Deep down, there was a fire burning in me that I couldn’t put out. Still can’t. Every beating I took, every failure I wallowed in, every negative press article or word-of-mouth reputation defamation I was a part of, I took it all and asked for more. Failure is what drove me to want to succeed more. There was something missing that I just couldn’t put a perfectly manicured nail on.
I finally have.
All of the accomplishments in my career, all of the legends I have knocked down like bowling pins (including the owner of this company–took the TV Title from him too, I might add), it just doesn’t matter until you win a world championship.

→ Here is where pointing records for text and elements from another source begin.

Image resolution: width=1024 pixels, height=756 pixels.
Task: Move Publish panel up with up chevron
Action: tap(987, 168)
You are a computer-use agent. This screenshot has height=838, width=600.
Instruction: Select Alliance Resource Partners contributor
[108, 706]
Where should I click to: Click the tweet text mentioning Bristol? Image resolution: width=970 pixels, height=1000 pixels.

THAT’S the benchmark. That’s the notch on the old belt that I don’t have. All of the champions I have big ol’ W’s over mean jack squat when they have that ace-in the hole, that trump card. They have had a world title, and I haven’t. Even seeing Centurion’s smug mug in TV here, I can’t say “hahaha I beat you to win the TV Title Charlie Nickels thought he was too good for”, because all Centurion has to say is “scoreboard.” He’s a legend, and has held more world titles than I have had fashion shoots. Same with Chris Page. Both wins for lil ol’ Jenny, both a mosquito bite for them. Biggest matches of my life, a minor stumble on their daily stroll. I go from a big time match on the hottest wrestling show on the planet to a walking vasectomy promo holding a twin sai. You see why I am a little perturbed now? Why I am a bit insulted? Because maybe I feel like I did something wrong to deserve this? Maybe I feel like I need to reinvent myself? Maybe I feel I’ve hit my ceiling and now it’s time to break it all down and glue the pieces back together? Maybe this is it, and I’ve accomplished all I am ever going to accomplish and it’s time to hang up the converse, sit back with a Mailbu Bay Breeze and wait for the hall of fame phone call to come? As a presenter, silly, don’t get too ahead of yourselves.

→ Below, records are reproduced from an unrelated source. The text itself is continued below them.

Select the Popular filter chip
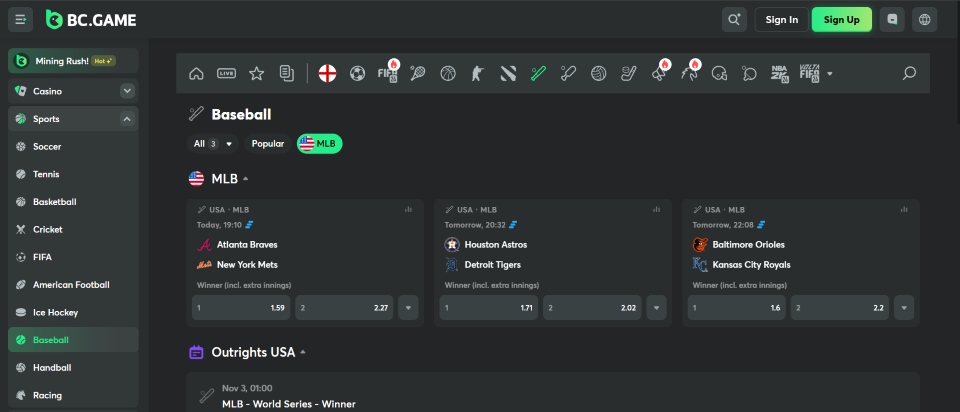The height and width of the screenshot is (412, 960). [267, 144]
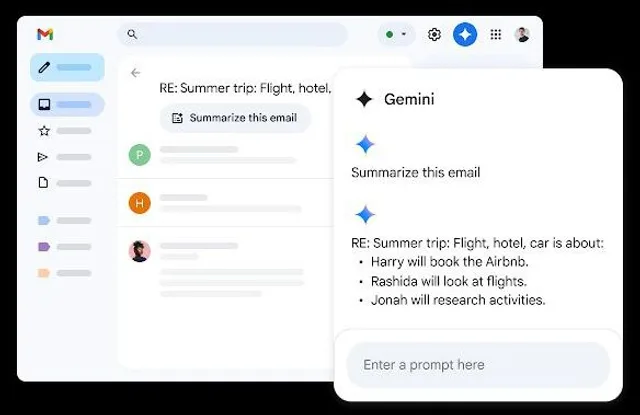Open the Drafts page icon in sidebar
640x415 pixels.
pos(43,183)
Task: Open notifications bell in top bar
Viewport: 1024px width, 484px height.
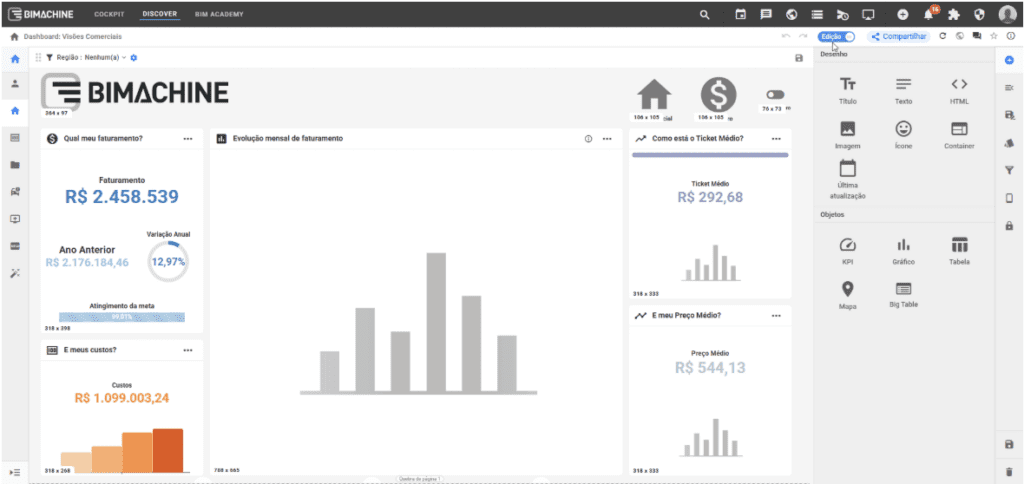Action: pyautogui.click(x=928, y=14)
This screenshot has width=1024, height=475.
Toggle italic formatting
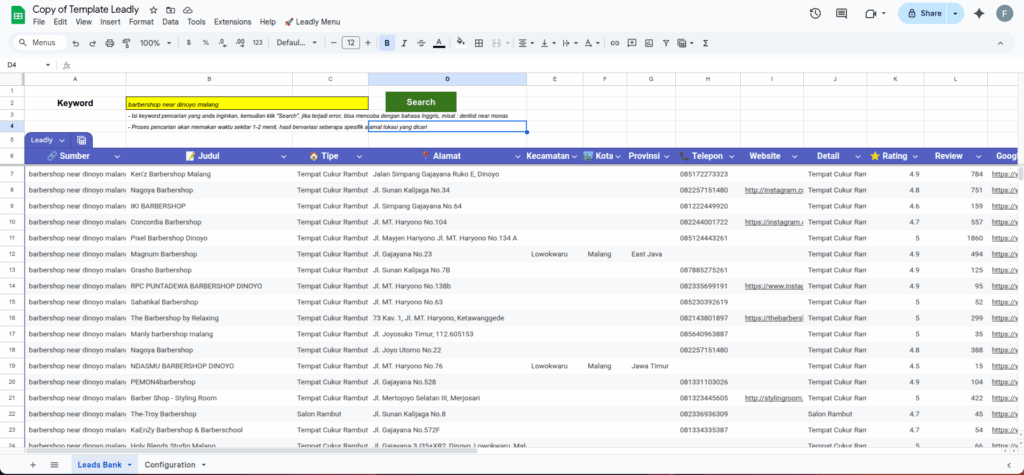click(x=404, y=43)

Maybe now is the time I slow down and re-focus.
Maybe it is time I stop relishing in my accomplishments (did I mention I have beaten both Centurion AND Chris Page?) and start from scratch, making all new ones. Stop expecting and start setting expectations. A new company with new talent, some familiar faces, and a new journey of dominance to begin. This is an opportunity for me to do big things. To turn some heads to open some eyes…..
To gouge his out and feed them to him.
Would I do something like that? I guess you’ll have to see.
I am starting over, and I am okay with it. No more expectations, no more demands. Make my way up like a greenie, like I did back in 2016, and show the entire world that it wasn’t the XWF that made Jenny Myst, it was Jenny Myst that made the XWF.
Welcome, WGWF, to you're own personal hell."